Ich habe beschlossen, mein Leben in die eigenen Hände zu nehmen.

Sascha Medwedew, lebte früher im Heim in Peterhof

Sascha führt ein bisschen Krieg

Als Sascha Medwedew zur Welt kam, waren viele Russen dafür, Behinderte wie ihn liquidieren zu lassen. Doch Russlands Gesellschaft wandelt sich, und Sascha kämpft sich Schritt für Schritt voran - hin zu einem selbstständigen Leben. Eine Geschichte von Benjamin Bidder. 

Die Einstellungen gegenüber Menschen mit Einschränkungen ändern sich 

“Heute ist man Menschen mit psychischen oder physischen Beeinträchtigungen gegenüber wesentlich aufgeschlossener,” sagt Maria Ostrowskaja. Gab es in den Heimen früher nur Ärzt*innen und Krankenpfleger*innen, wurde also eine Behinderung als ein rein medizinisches “Problem” betrachtet, das korrigiert werden muss, so arbeiten heute auch Sozialarbeiter*innen in den staatlichen Einrichtungen. Es entwickelt sich langsam ein Konsens, dass Menschen mit Behinderungen gefördert werden sollten, eine eigene Persönlichkeit haben und Respekt verdienen.

Immer noch leben zu viele in Heimen 

Auch wenn sich die Situation heute, 25 Jahre später, für Menschen mit Behinderungen etwas verbessert hat, so leben sehr viele leider immer noch in großen Heimen. Die “Institutionenkarriere” beginnt im Säuglingsheim. Die nächste Station ist das Kinderheim, mit der Volljährigkeit müssen die jungen Erwachsenen in ein sogenanntes Psychoneurologischen Internat, kurz PNI, umziehen. Dort verbringen sie dann den Rest ihres Lebens. In den Wohnblöcke mit den langen, dunklen Fluren lebten im Jahr 2019 mehr als 150 Tausend Menschen in ganz Russland.

■ **Arbeitsauftrag**
Beantworte die folgenden Fragen zum Auszug über Sascha Medwedew:
(a) Wo lebte Sascha Medwedew früher?
(b) Wer arbeitet heute neben Ärzt*innen und Krankenpfleger*innen in den staatlichen Einrichtungen?
(c) Wie viele Menschen lebten im Jahr 2019 in ganz Russland in den Wohnblöcken mit den langen, dunklen Fluren?

■ **Ausgewählte Daten**
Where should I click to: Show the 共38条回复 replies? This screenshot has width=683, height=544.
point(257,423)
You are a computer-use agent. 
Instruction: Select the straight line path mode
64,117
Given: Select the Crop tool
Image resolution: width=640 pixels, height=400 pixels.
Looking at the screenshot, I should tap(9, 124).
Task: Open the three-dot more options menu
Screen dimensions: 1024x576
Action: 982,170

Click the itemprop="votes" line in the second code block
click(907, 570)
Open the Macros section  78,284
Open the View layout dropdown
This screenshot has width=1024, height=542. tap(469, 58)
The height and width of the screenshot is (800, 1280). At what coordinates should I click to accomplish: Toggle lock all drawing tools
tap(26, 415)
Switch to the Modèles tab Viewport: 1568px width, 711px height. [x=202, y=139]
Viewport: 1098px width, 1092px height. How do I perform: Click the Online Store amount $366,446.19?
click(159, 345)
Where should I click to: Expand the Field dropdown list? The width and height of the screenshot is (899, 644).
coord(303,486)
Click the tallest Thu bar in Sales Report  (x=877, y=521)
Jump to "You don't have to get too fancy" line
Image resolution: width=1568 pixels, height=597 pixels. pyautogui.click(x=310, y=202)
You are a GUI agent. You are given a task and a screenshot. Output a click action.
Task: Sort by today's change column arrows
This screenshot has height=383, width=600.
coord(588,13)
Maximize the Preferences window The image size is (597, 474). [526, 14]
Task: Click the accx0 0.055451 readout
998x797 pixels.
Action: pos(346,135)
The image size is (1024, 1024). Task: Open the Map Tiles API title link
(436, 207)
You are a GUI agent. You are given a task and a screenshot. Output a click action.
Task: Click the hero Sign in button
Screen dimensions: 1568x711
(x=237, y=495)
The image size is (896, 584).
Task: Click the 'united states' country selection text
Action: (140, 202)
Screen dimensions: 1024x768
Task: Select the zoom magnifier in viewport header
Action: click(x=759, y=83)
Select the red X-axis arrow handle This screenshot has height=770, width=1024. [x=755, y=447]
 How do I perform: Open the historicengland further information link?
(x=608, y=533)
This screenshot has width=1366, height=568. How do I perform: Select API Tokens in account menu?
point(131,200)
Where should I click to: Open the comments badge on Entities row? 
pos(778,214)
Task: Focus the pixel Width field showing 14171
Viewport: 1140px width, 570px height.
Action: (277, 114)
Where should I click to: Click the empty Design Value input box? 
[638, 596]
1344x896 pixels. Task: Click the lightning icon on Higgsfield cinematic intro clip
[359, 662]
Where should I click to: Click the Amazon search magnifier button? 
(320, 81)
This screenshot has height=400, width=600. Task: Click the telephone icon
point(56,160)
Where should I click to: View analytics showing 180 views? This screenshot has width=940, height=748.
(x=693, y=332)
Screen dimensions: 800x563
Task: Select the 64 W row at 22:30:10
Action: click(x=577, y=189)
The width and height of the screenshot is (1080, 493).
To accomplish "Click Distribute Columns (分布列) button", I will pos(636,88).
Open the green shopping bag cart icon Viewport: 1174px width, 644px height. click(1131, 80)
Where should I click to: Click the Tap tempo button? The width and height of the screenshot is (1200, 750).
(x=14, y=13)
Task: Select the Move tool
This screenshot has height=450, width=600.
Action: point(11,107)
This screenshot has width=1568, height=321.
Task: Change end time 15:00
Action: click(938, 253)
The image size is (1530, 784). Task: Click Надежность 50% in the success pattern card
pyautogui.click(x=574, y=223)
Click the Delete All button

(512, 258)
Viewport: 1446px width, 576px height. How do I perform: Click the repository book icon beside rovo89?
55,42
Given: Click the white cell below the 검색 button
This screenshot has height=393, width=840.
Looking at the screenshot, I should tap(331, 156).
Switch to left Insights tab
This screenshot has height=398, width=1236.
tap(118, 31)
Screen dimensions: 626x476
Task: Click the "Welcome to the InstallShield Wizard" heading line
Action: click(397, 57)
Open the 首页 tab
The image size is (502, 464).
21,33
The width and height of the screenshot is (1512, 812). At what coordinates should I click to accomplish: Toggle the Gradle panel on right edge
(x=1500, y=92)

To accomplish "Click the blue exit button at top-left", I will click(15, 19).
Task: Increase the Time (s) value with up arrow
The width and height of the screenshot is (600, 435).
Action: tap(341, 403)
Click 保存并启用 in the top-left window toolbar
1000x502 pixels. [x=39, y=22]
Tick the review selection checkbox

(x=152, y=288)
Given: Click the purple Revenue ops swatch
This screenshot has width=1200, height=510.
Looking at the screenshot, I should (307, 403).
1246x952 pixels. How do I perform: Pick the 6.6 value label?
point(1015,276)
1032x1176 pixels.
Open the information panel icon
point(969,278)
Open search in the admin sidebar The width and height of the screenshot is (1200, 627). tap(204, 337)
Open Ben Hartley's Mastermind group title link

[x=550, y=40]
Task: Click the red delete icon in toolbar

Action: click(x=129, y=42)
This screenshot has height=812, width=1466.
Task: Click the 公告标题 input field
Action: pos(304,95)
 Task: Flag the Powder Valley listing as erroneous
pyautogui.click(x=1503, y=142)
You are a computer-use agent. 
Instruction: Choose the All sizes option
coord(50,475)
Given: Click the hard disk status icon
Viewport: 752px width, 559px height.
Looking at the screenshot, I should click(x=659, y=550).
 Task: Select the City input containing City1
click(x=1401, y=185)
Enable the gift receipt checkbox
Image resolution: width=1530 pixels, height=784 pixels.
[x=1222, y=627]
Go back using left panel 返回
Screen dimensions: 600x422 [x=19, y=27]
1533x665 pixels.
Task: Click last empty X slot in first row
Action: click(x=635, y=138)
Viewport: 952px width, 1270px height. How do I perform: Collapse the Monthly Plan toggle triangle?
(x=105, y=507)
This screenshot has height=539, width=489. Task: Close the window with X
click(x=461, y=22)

■ **Lösung**
(a) Im Heim in Peterhof.
(b) Sozialarbeiter*innen.
(c) Mehr als 150 Tausend Menschen.